◆ THE PROBLEM ◆
Could every line below be written out exactly as it appears?
<<<<
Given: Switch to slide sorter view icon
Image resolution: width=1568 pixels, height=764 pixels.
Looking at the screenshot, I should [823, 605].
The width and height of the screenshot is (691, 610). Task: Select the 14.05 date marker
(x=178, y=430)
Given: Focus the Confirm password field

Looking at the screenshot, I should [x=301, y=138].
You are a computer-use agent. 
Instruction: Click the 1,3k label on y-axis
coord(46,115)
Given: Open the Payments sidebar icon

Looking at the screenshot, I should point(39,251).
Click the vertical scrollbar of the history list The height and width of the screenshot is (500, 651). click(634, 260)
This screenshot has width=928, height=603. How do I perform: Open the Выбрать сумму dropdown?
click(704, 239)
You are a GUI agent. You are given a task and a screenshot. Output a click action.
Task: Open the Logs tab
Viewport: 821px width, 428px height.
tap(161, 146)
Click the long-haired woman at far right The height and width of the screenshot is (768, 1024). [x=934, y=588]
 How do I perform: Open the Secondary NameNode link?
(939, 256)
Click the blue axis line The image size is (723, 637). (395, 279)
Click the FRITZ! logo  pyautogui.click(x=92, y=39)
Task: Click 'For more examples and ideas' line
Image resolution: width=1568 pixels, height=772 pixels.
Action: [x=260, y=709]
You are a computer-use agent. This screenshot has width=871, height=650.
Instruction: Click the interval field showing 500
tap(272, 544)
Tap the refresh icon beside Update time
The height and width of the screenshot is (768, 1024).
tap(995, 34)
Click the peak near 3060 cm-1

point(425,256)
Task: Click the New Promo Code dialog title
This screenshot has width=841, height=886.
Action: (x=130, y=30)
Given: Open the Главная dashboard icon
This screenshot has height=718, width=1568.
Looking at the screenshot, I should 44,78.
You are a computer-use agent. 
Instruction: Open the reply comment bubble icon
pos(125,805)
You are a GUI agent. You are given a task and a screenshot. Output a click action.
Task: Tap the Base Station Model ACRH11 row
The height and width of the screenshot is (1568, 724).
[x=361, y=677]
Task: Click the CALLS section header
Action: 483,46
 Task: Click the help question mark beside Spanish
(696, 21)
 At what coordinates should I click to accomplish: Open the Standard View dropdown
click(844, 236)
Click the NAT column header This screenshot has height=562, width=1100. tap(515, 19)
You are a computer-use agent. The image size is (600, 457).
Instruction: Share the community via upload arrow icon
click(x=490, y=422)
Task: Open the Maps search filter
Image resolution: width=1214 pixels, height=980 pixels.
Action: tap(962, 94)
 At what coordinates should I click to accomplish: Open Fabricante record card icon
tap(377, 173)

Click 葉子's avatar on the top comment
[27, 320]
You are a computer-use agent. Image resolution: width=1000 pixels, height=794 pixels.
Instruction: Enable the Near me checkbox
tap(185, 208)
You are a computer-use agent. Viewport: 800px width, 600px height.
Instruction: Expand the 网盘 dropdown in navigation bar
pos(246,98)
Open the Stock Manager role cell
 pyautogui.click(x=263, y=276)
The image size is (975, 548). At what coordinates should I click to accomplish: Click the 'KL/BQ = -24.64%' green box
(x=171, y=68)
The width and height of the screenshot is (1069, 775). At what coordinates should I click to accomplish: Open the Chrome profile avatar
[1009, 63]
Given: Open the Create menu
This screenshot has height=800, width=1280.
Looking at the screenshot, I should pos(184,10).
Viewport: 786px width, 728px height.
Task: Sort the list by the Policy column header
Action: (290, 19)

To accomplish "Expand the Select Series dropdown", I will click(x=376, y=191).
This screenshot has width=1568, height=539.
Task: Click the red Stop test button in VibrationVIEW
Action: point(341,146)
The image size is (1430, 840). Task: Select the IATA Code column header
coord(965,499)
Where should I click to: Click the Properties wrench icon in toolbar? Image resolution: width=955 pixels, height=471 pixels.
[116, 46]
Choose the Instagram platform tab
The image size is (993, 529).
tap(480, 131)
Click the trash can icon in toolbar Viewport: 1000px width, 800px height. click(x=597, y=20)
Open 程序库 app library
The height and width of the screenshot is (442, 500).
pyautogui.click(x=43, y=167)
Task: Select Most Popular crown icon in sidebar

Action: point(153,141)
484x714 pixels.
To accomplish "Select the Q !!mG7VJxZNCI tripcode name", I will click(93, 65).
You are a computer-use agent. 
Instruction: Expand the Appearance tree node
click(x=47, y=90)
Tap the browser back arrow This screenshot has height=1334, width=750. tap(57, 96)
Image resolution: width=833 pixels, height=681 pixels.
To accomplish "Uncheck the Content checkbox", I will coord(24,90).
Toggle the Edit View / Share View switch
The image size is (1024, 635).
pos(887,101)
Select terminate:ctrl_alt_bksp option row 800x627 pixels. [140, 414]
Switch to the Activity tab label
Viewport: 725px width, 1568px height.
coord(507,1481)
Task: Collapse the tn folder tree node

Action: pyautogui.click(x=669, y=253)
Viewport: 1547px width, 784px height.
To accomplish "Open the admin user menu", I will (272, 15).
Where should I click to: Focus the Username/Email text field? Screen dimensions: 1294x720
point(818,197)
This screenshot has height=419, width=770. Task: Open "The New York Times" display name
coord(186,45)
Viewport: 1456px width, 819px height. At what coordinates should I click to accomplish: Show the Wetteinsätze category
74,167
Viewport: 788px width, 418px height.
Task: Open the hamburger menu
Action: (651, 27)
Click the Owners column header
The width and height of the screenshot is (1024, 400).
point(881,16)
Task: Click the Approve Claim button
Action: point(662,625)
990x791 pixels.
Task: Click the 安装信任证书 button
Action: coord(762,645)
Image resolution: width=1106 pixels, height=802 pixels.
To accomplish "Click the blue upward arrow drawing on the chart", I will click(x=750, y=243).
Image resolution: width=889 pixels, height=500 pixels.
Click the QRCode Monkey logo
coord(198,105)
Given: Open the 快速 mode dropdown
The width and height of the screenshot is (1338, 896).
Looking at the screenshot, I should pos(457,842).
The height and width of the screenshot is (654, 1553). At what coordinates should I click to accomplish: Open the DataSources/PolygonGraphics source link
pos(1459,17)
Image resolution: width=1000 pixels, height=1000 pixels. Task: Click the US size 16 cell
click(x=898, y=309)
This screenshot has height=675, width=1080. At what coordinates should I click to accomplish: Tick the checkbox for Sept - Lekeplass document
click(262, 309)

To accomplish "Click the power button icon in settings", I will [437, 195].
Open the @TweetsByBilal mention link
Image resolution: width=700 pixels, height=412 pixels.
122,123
>>>>
◆ ANSWER SECTION ◆
Given: Switch to slide sorter view icon
Image resolution: width=1568 pixels, height=764 pixels.
Looking at the screenshot, I should [823, 605].
The width and height of the screenshot is (691, 610). Task: Select the 14.05 date marker
(x=178, y=430)
Given: Focus the Confirm password field

Looking at the screenshot, I should [x=301, y=138].
You are a computer-use agent. 
Instruction: Click the 1,3k label on y-axis
coord(46,115)
Given: Open the Payments sidebar icon

Looking at the screenshot, I should point(39,251).
Click the vertical scrollbar of the history list The height and width of the screenshot is (500, 651). click(634, 260)
This screenshot has width=928, height=603. How do I perform: Open the Выбрать сумму dropdown?
click(704, 239)
You are a GUI agent. You are given a task and a screenshot. Output a click action.
Task: Open the Logs tab
Viewport: 821px width, 428px height.
tap(161, 146)
Click the long-haired woman at far right The height and width of the screenshot is (768, 1024). [x=934, y=588]
 How do I perform: Open the Secondary NameNode link?
(939, 256)
Click the blue axis line The image size is (723, 637). (395, 279)
Click the FRITZ! logo  pyautogui.click(x=92, y=39)
Task: Click 'For more examples and ideas' line
Image resolution: width=1568 pixels, height=772 pixels.
Action: [x=260, y=709]
You are a computer-use agent. This screenshot has width=871, height=650.
Instruction: Click the interval field showing 500
tap(272, 544)
Tap the refresh icon beside Update time
The height and width of the screenshot is (768, 1024).
tap(995, 34)
Click the peak near 3060 cm-1

point(425,256)
Task: Click the New Promo Code dialog title
This screenshot has width=841, height=886.
Action: (x=130, y=30)
Given: Open the Главная dashboard icon
This screenshot has height=718, width=1568.
Looking at the screenshot, I should 44,78.
You are a computer-use agent. 
Instruction: Open the reply comment bubble icon
pos(125,805)
You are a GUI agent. You are given a task and a screenshot. Output a click action.
Task: Tap the Base Station Model ACRH11 row
The height and width of the screenshot is (1568, 724).
[x=361, y=677]
Task: Click the CALLS section header
Action: 483,46
 Task: Click the help question mark beside Spanish
(696, 21)
 At what coordinates should I click to accomplish: Open the Standard View dropdown
click(844, 236)
Click the NAT column header This screenshot has height=562, width=1100. tap(515, 19)
You are a computer-use agent. The image size is (600, 457).
Instruction: Share the community via upload arrow icon
click(x=490, y=422)
Task: Open the Maps search filter
Image resolution: width=1214 pixels, height=980 pixels.
Action: tap(962, 94)
 At what coordinates should I click to accomplish: Open Fabricante record card icon
tap(377, 173)

Click 葉子's avatar on the top comment
[27, 320]
You are a computer-use agent. Image resolution: width=1000 pixels, height=794 pixels.
Instruction: Enable the Near me checkbox
tap(185, 208)
You are a computer-use agent. Viewport: 800px width, 600px height.
Instruction: Expand the 网盘 dropdown in navigation bar
pos(246,98)
Open the Stock Manager role cell
 pyautogui.click(x=263, y=276)
The image size is (975, 548). At what coordinates should I click to accomplish: Click the 'KL/BQ = -24.64%' green box
(x=171, y=68)
The width and height of the screenshot is (1069, 775). At what coordinates should I click to accomplish: Open the Chrome profile avatar
[1009, 63]
Given: Open the Create menu
This screenshot has height=800, width=1280.
Looking at the screenshot, I should pos(184,10).
Viewport: 786px width, 728px height.
Task: Sort the list by the Policy column header
Action: (290, 19)

To accomplish "Expand the Select Series dropdown", I will click(x=376, y=191).
This screenshot has width=1568, height=539.
Task: Click the red Stop test button in VibrationVIEW
Action: point(341,146)
The image size is (1430, 840). Task: Select the IATA Code column header
coord(965,499)
Where should I click to: Click the Properties wrench icon in toolbar? Image resolution: width=955 pixels, height=471 pixels.
[116, 46]
Choose the Instagram platform tab
The image size is (993, 529).
tap(480, 131)
Click the trash can icon in toolbar Viewport: 1000px width, 800px height. click(x=597, y=20)
Open 程序库 app library
The height and width of the screenshot is (442, 500).
pyautogui.click(x=43, y=167)
Task: Select Most Popular crown icon in sidebar

Action: point(153,141)
484x714 pixels.
To accomplish "Select the Q !!mG7VJxZNCI tripcode name", I will click(93, 65).
You are a computer-use agent. 
Instruction: Expand the Appearance tree node
click(x=47, y=90)
Tap the browser back arrow This screenshot has height=1334, width=750. tap(57, 96)
Image resolution: width=833 pixels, height=681 pixels.
To accomplish "Uncheck the Content checkbox", I will coord(24,90).
Toggle the Edit View / Share View switch
The image size is (1024, 635).
pos(887,101)
Select terminate:ctrl_alt_bksp option row 800x627 pixels. [140, 414]
Switch to the Activity tab label
Viewport: 725px width, 1568px height.
coord(507,1481)
Task: Collapse the tn folder tree node

Action: pyautogui.click(x=669, y=253)
Viewport: 1547px width, 784px height.
To accomplish "Open the admin user menu", I will (272, 15).
Where should I click to: Focus the Username/Email text field? Screen dimensions: 1294x720
point(818,197)
This screenshot has height=419, width=770. Task: Open "The New York Times" display name
coord(186,45)
Viewport: 1456px width, 819px height. At what coordinates should I click to accomplish: Show the Wetteinsätze category
74,167
Viewport: 788px width, 418px height.
Task: Open the hamburger menu
Action: (651, 27)
Click the Owners column header
The width and height of the screenshot is (1024, 400).
point(881,16)
Task: Click the Approve Claim button
Action: point(662,625)
990x791 pixels.
Task: Click the 安装信任证书 button
Action: coord(762,645)
Image resolution: width=1106 pixels, height=802 pixels.
To accomplish "Click the blue upward arrow drawing on the chart", I will click(x=750, y=243).
Image resolution: width=889 pixels, height=500 pixels.
Click the QRCode Monkey logo
coord(198,105)
Given: Open the 快速 mode dropdown
The width and height of the screenshot is (1338, 896).
Looking at the screenshot, I should pos(457,842).
The height and width of the screenshot is (654, 1553). At what coordinates should I click to accomplish: Open the DataSources/PolygonGraphics source link
pos(1459,17)
Image resolution: width=1000 pixels, height=1000 pixels. Task: Click the US size 16 cell
click(x=898, y=309)
This screenshot has height=675, width=1080. At what coordinates should I click to accomplish: Tick the checkbox for Sept - Lekeplass document
click(262, 309)

To accomplish "Click the power button icon in settings", I will [437, 195].
Open the @TweetsByBilal mention link
Image resolution: width=700 pixels, height=412 pixels.
122,123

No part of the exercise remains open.